--- BEGIN AVAILABLE RECORDS ---

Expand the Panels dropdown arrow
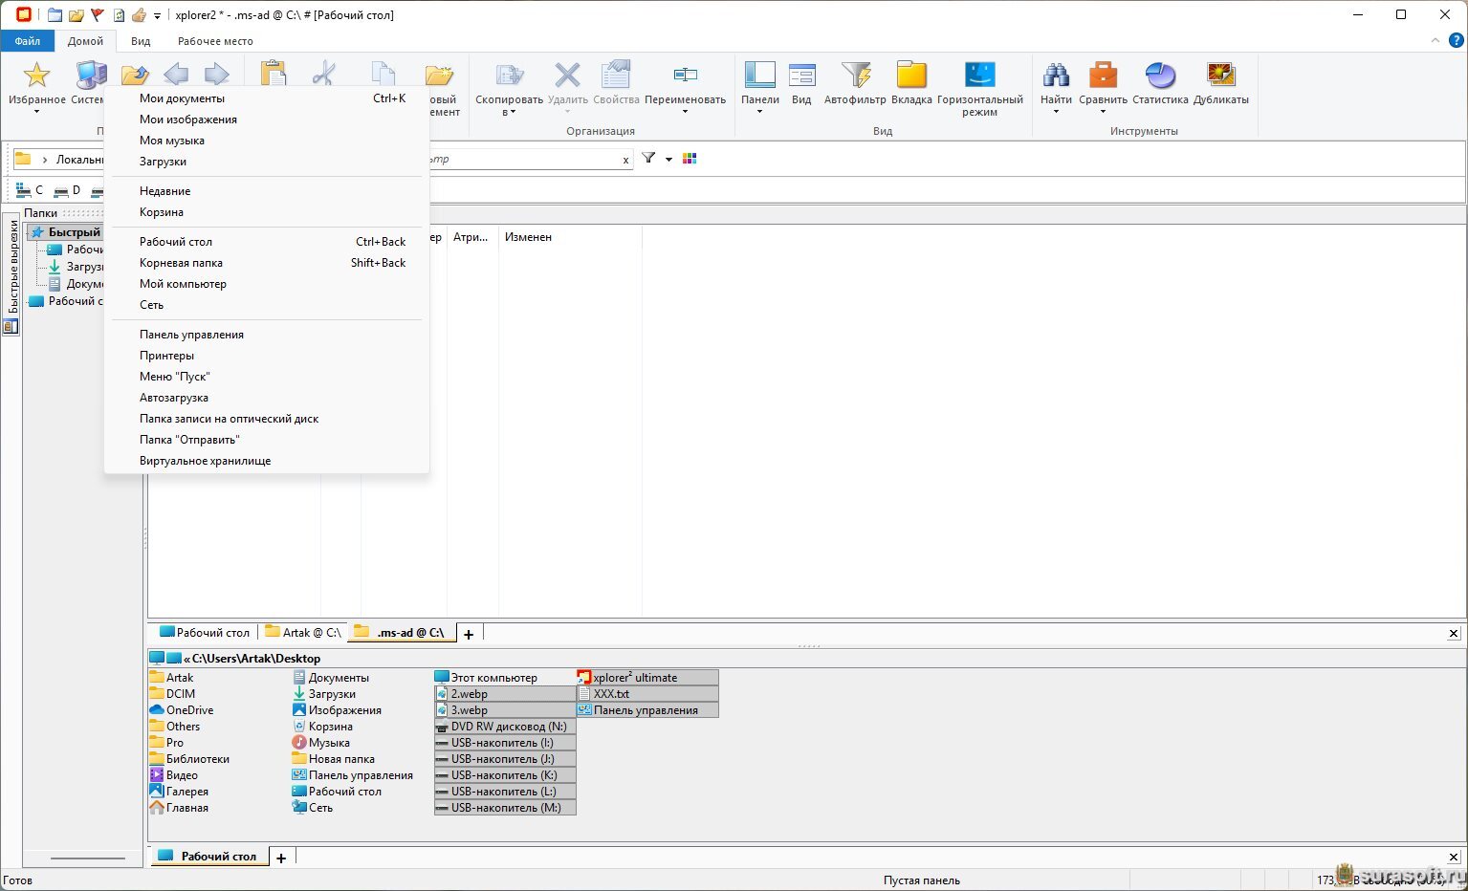 coord(759,112)
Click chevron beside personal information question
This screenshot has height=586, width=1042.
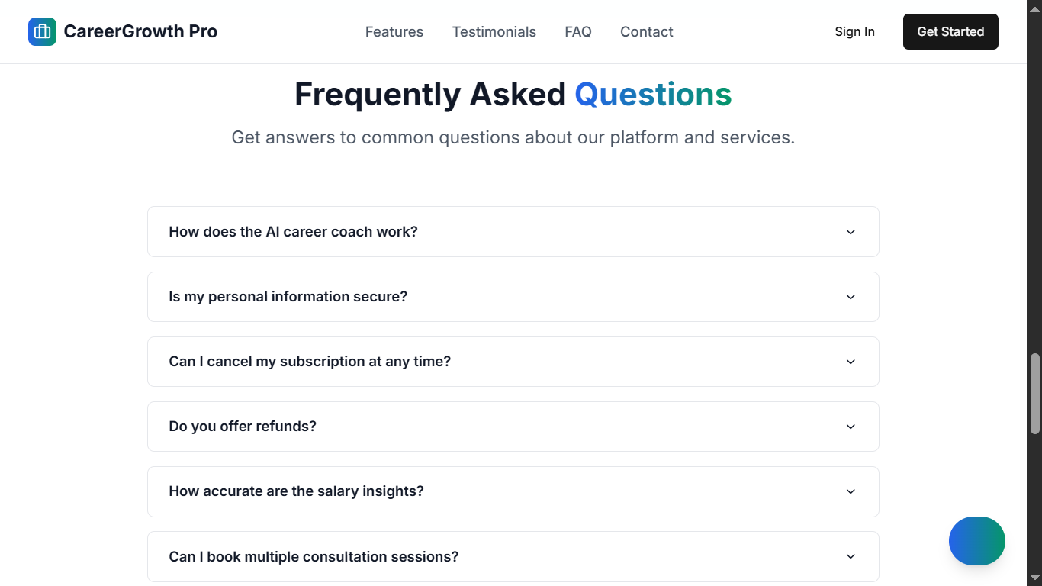[851, 297]
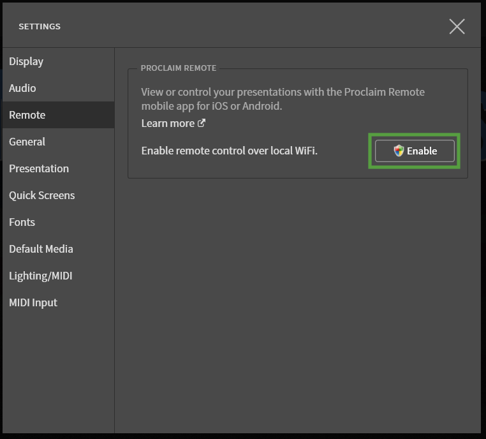Go to the MIDI Input settings
The height and width of the screenshot is (439, 486).
coord(33,302)
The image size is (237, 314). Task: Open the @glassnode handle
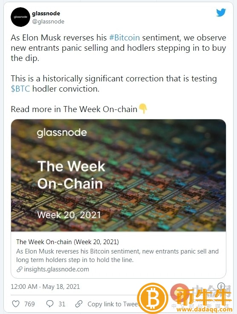[48, 21]
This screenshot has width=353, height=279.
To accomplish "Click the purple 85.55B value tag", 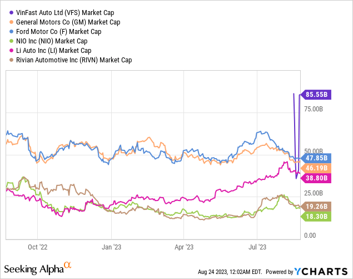I will coord(317,95).
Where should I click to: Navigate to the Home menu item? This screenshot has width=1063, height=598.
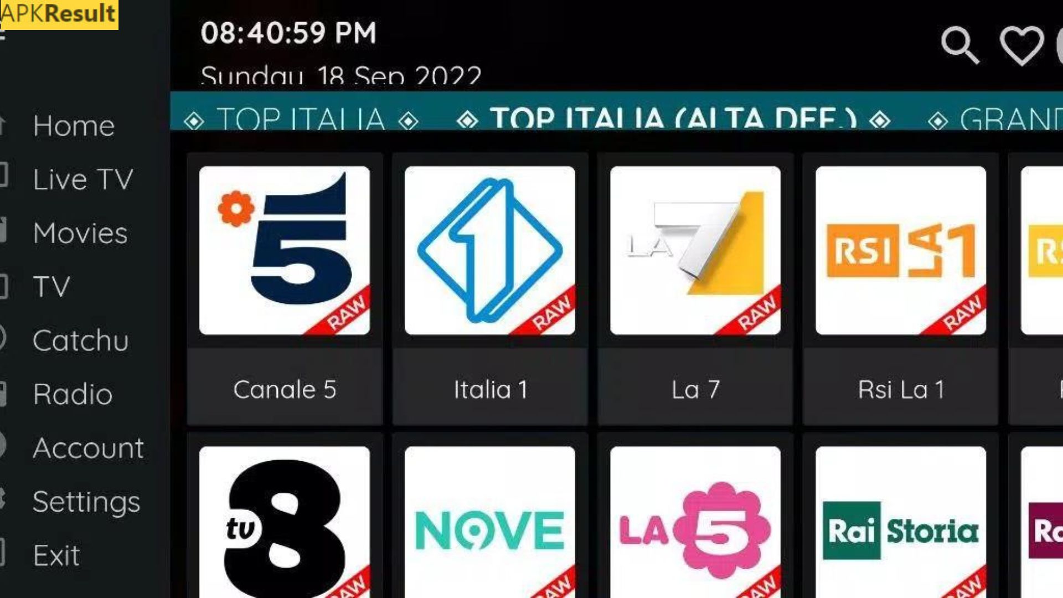[x=73, y=124]

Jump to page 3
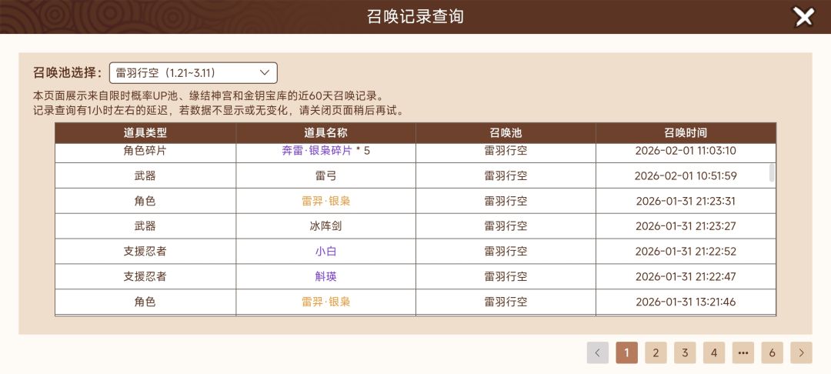coord(685,353)
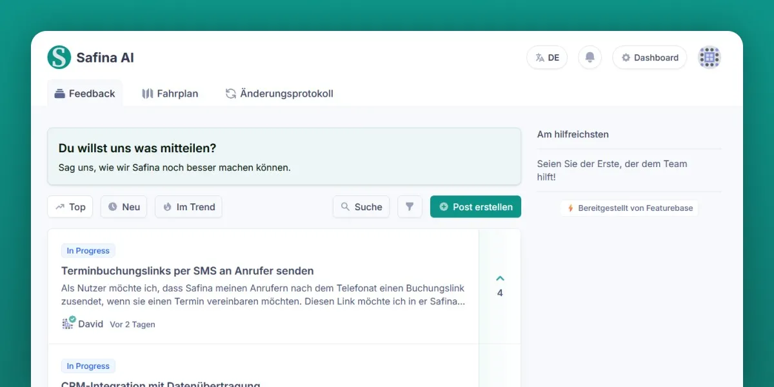Image resolution: width=774 pixels, height=387 pixels.
Task: Open the DE language switcher
Action: coord(546,57)
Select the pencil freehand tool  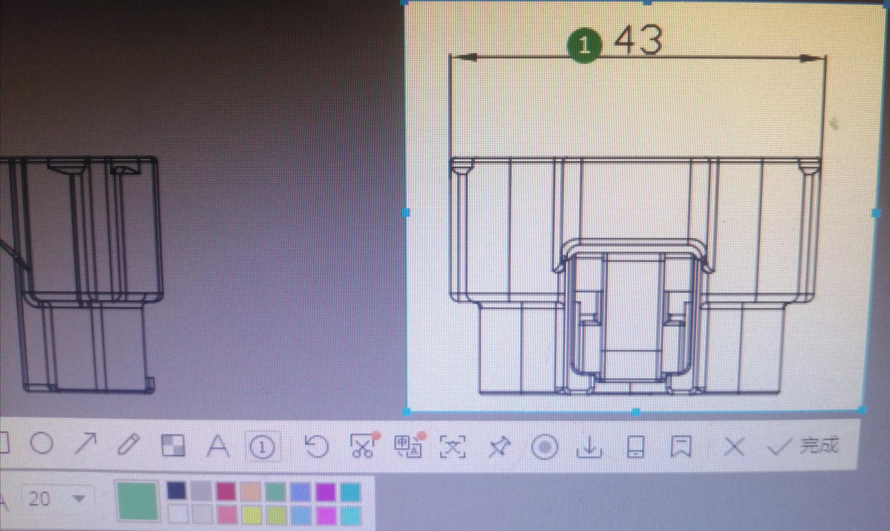tap(128, 444)
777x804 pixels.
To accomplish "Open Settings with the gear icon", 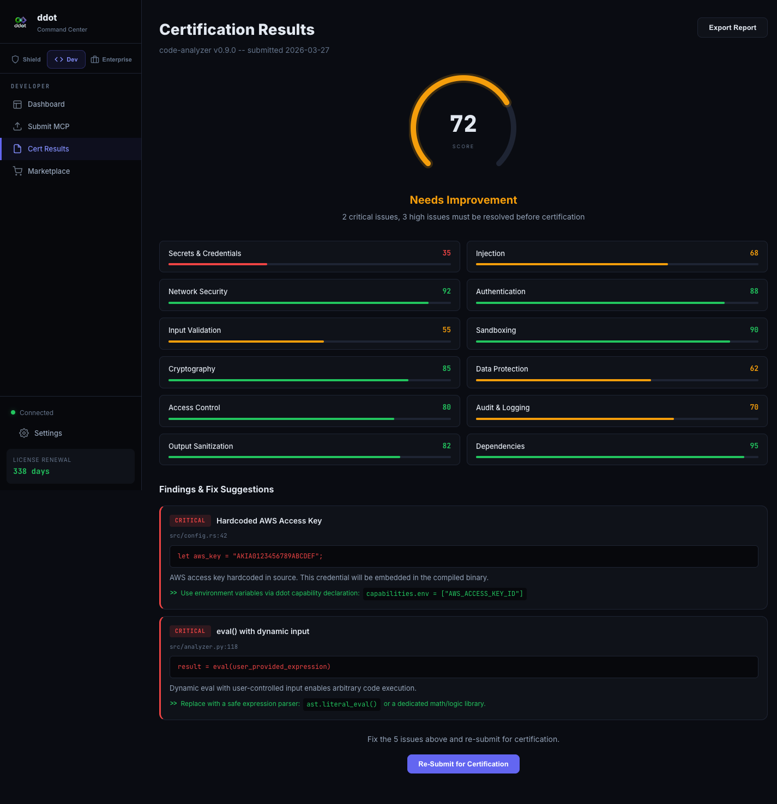I will click(x=23, y=433).
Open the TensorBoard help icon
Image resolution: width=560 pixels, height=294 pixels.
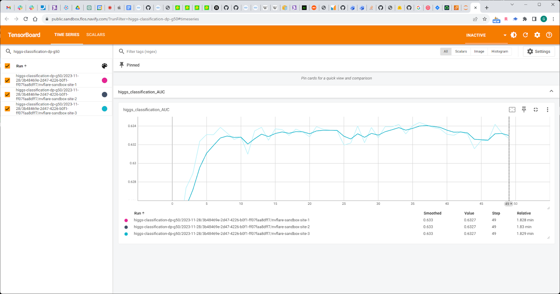[x=549, y=35]
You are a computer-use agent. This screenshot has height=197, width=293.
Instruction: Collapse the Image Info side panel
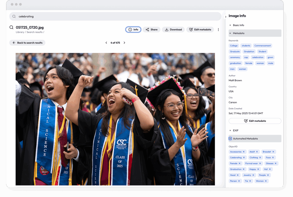click(226, 17)
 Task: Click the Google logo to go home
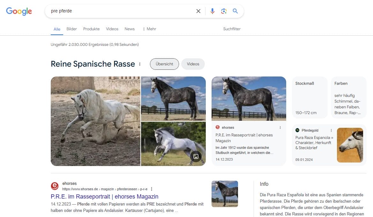tap(19, 11)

--- END AVAILABLE RECORDS ---

**TO BE DONE:** Please gather every line of the entries above that contains the string "screenshot", matching case exactly.

**RESPONSE TO THIS TASK:**
This screenshot has height=586, width=1042.
The height and width of the screenshot is (439, 486).
This screenshot has width=353, height=279.
Where should I click to: Navigate to the Home menu item? This screenshot has width=1063, height=598.
You are a computer-use agent. This screenshot has height=197, width=293.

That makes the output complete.